Chair: Leny D. Velasquez Velasquez(Centre for Autism Services Alberta)
Discussant: Mychal Machado (University of Alaska Anchorage)
Abstract: Early intervention literature recommends the use of pairing at the onset of treatment and as a component of ongoing therapy. Pre-session pairing is designed to function as an antecedent intervention to improve the therapeutic environment by decreasing interfering behavior during structured teaching (e.g., discrete trial teaching). Pre-session pairing consists of multiple types of interactions between a therapist and client in an unstructured format (e.g., play) and procedures are described as a therapist delivering preferred tangible items and/or activities to a client prior to introducing demands. Given the frequency with which pre-session pairing is utilized in clinical practice, the empirical support for the procedure is limited. It is currently unknown how pre-session pairing functions as an antecedent manipulation. The current symposium aims to further clarify the procedures effect on motivating operations and behaviors that are evoked by said motivating operations. The first study examined how pre-session pairing affects motivating operations for social positive and social negative reinforcement through the use of a progressive-ratio schedule. The second study examined how three therapeutic conditions (pre-session pairing, free play, and DTI-only) implemented as antecedent interventions can affect rates of acquisition of skills commonly targeted in early intervention programming.

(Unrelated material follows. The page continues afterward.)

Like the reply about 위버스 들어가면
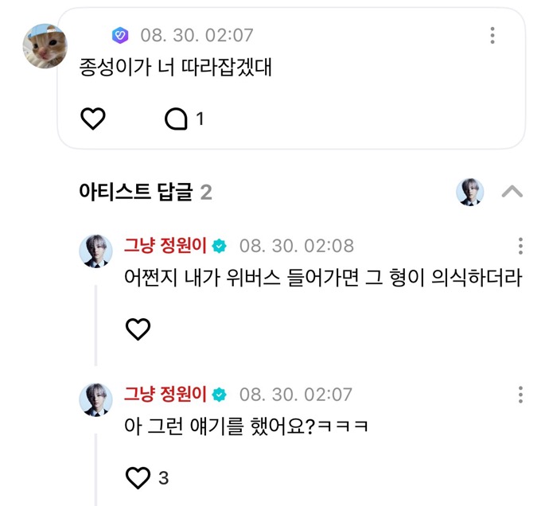The width and height of the screenshot is (549, 506). click(138, 329)
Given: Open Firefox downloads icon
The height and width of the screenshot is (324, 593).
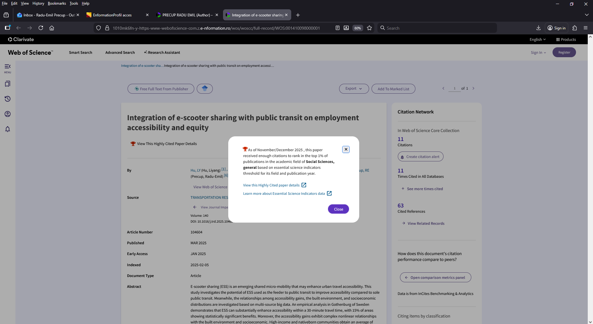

Instruction Level: Intermediate
Keyword(s): antecedent manipulations, pre-session pairing, progressive ratio
Target Audience: Practitioners and individuals in academia are the target audience for this talk.
Learning Objectives: Attendees will learn procedural components of pre-session pairing. Attendees will learn how pre-session pairing can function as an antecedent manipulation. Attendees will learn how to conduct a progressive-ratio schedule assessment.
Effects of Pre-Session Pairing on the Value of Social Positive and Negative Reinforcement
(Applied Research)
ASHLEY MARIE LUGO (Southeast Missouri State University), Natalia Giuffra (ABA Consulting Services)
Abstract: Pre-session pairing is a rapport building procedure implemented immediately prior to an instructional session. Although several studies have demonstrated the effectiveness of pre- session pairing as an antecedent intervention, the underlying mechanisms that make pre-session pairing successful are still unknown. The purpose of the present study was to examine how pre- session pairing functioned as a motivating operation manipulation. This study used a progressive ratio (PR) reinforcer assessment to quantify the reinforcing value of attention and escape for three typically developing preschool aged children. Three experimental conditions were alternated during the multielement phase. The conditions were: pre-session pairing + progressive ratio (PSP+PR), unstructured free play + progressive ratio (FP+PR), and progressive ratio only (PR Only). Dependent measures included breaking point, cumulative frequency, and items put away independently. Results from the attention arrangement suggested pre-session pairing decreased the value of attention and abated attention maintained behavior. Results from the escape arrangement were inconclusive as patterns of responding differed across all participants.
Evaluating the Effects of Pre-Session Pairing on Skill Acquisition
(Applied Research)
ALLISON JEANETTE WOLZ (Southeast Missouri State University), Ashley Marie Lugo (Southeast Missouri State University), Lacey Duckworth (Southeast Missouri State University), Melissa L. King (Southeast Missouri State University Autism Center)
Abstract: Pairing procedures have been demonstrated to be effective in reducing social avoidance and challenging behavior often exhibited during instructional sessions. However, no studies conducted thus far have examined how pairing conducted pre-session (i.e., pre-session pairing) can affect acquisition of novel tasks. This is particularly relevant, as pre-session pairing is a antecedent intervention commonly utilized in early intervention programming. The present study utilized an adapted alternating treatments design to compare the effects of pre-session pairing to two alternative therapeutic conditions (i.e., free play and DTI-only) on acquisition of tasks commonly found in early intervention programming.